How long until it went away? I've had it forever and I have had the tank for a year and a half now.


----------



## SloMo

jptan said:


> How long until it went away? I've had it forever and I have had the tank for a year and a half now.


I'm having the same type of diatom issue. Tank has been cycling for about a month.


----------



## sdwindansea

SloMo said:


> I'm having the same type of diatom issue. Tank has been cycling for about a month.


Welcome to the club although I do not believe it is very exclusive. Manually remove it as much as possible. I'm still working through it. When it was at its worse, I would rub it off of every leaf that I could each day. I even removed all my stem plants twice and rinsed it off/replanted them. It appears like it has slowed down considerably for me and my tank is about 2 months old now.

For what it is worth I also read conflicting advice. Lower the photo-period/light intensity vs. raising it.


----------



## r-raid

just let it pass my man. it will go away soon


----------



## Beefyfish

Let it run through.

Every time I disturb my sand substrate I get diatoms. How bad depends on how much I messed with the sand.


----------



## klibs

all you have to do with new-tank diatoms is watch how intense your light levels are. if you are running overkill light (especially with that few plants) then you are obviously going to have issues controlling them. if you don't let them feed off of high light they will not take over your tank and are manageable.
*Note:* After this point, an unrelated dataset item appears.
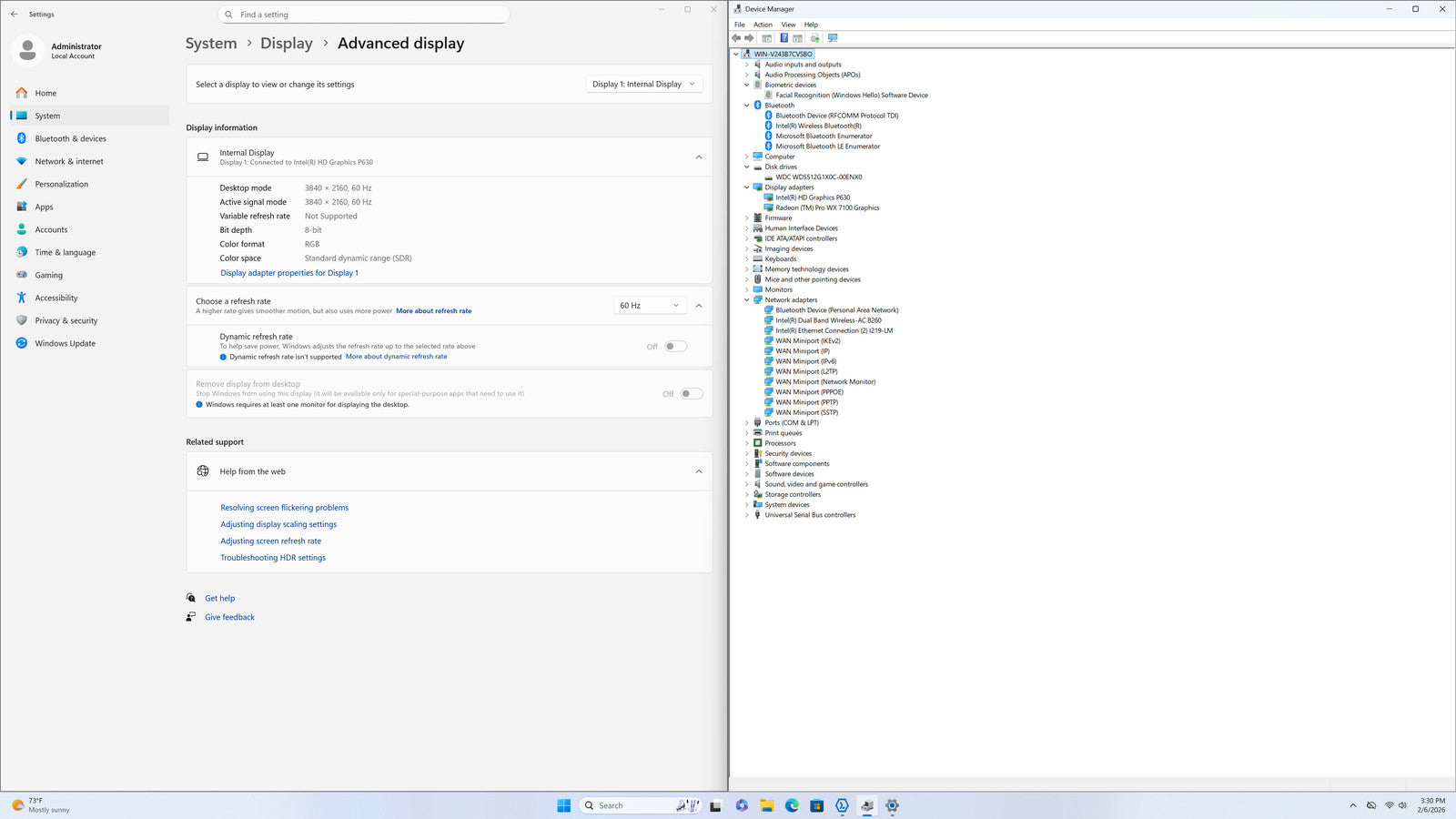This screenshot has height=819, width=1456.
Task: Open the 60 Hz refresh rate dropdown
Action: tap(650, 306)
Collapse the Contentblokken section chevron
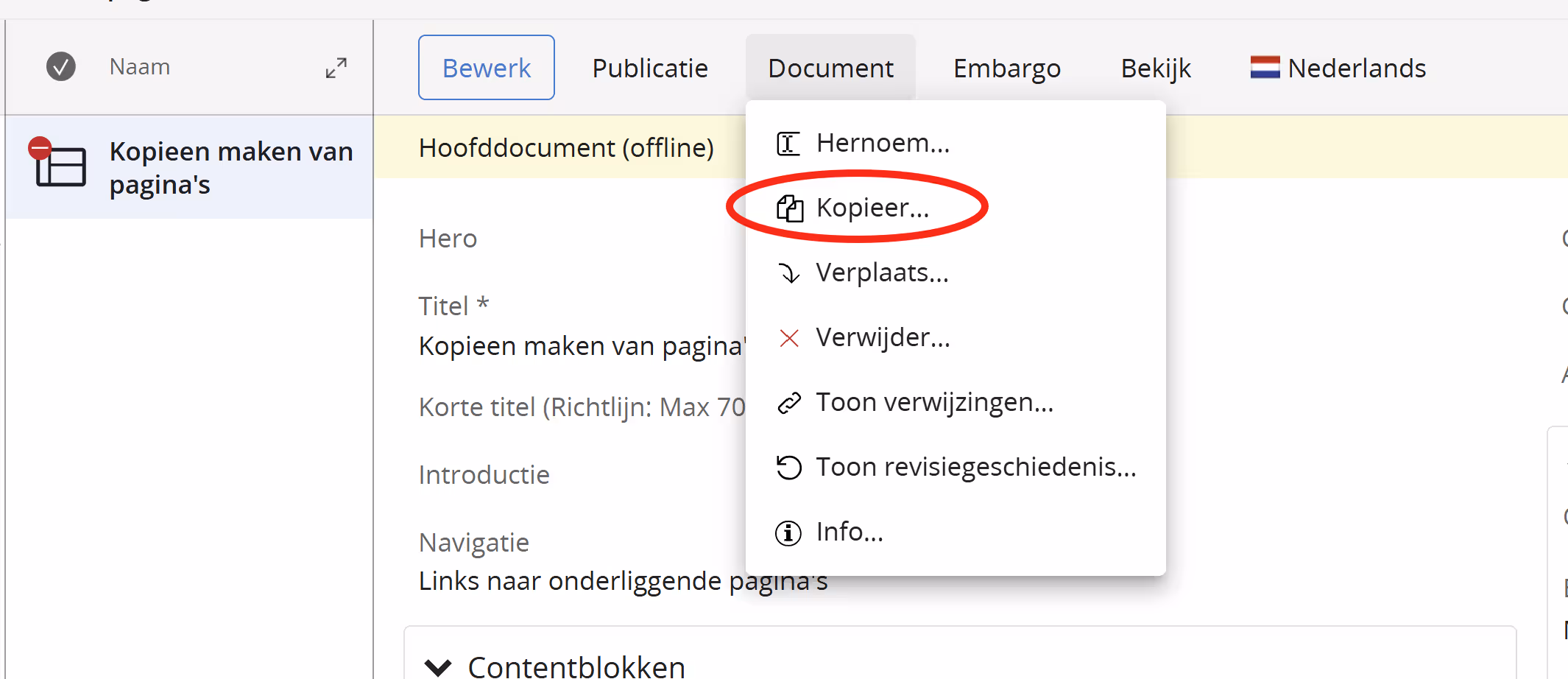The width and height of the screenshot is (1568, 679). pyautogui.click(x=439, y=667)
if this means running lower light and waiting to put in demanding plants then just wait it out. IMO you should always start with an abundance of lower-light plants and then phase in the more demanding plants as your tank stabilizes. people immediately hit their tank with end-game PAR levels and usually run into issues. come home every day and spend an hour manually removing diatoms... not worth it... would rather not even bother... this level of diatom outbreak simply does not happen under lower light. many people DO start out with high light successfully but they are usually very good and have a lot of experience. IMO it is a lot easier to go slow

unlike other algae diatoms are not really controlled by healthy plant growth from what I have seen. they feed off of light and silicates (at least that's what people say). eventually they will consume the silicates and go away (again, that's what people say). your CO2 levels are irrelevant because you have like no plants anyways. i am not sure how other parameters affect diatoms... it is all about light intensity IMO

eventually they will stop being an issue like others have said... in the meantime don't make it hard on yourself


----------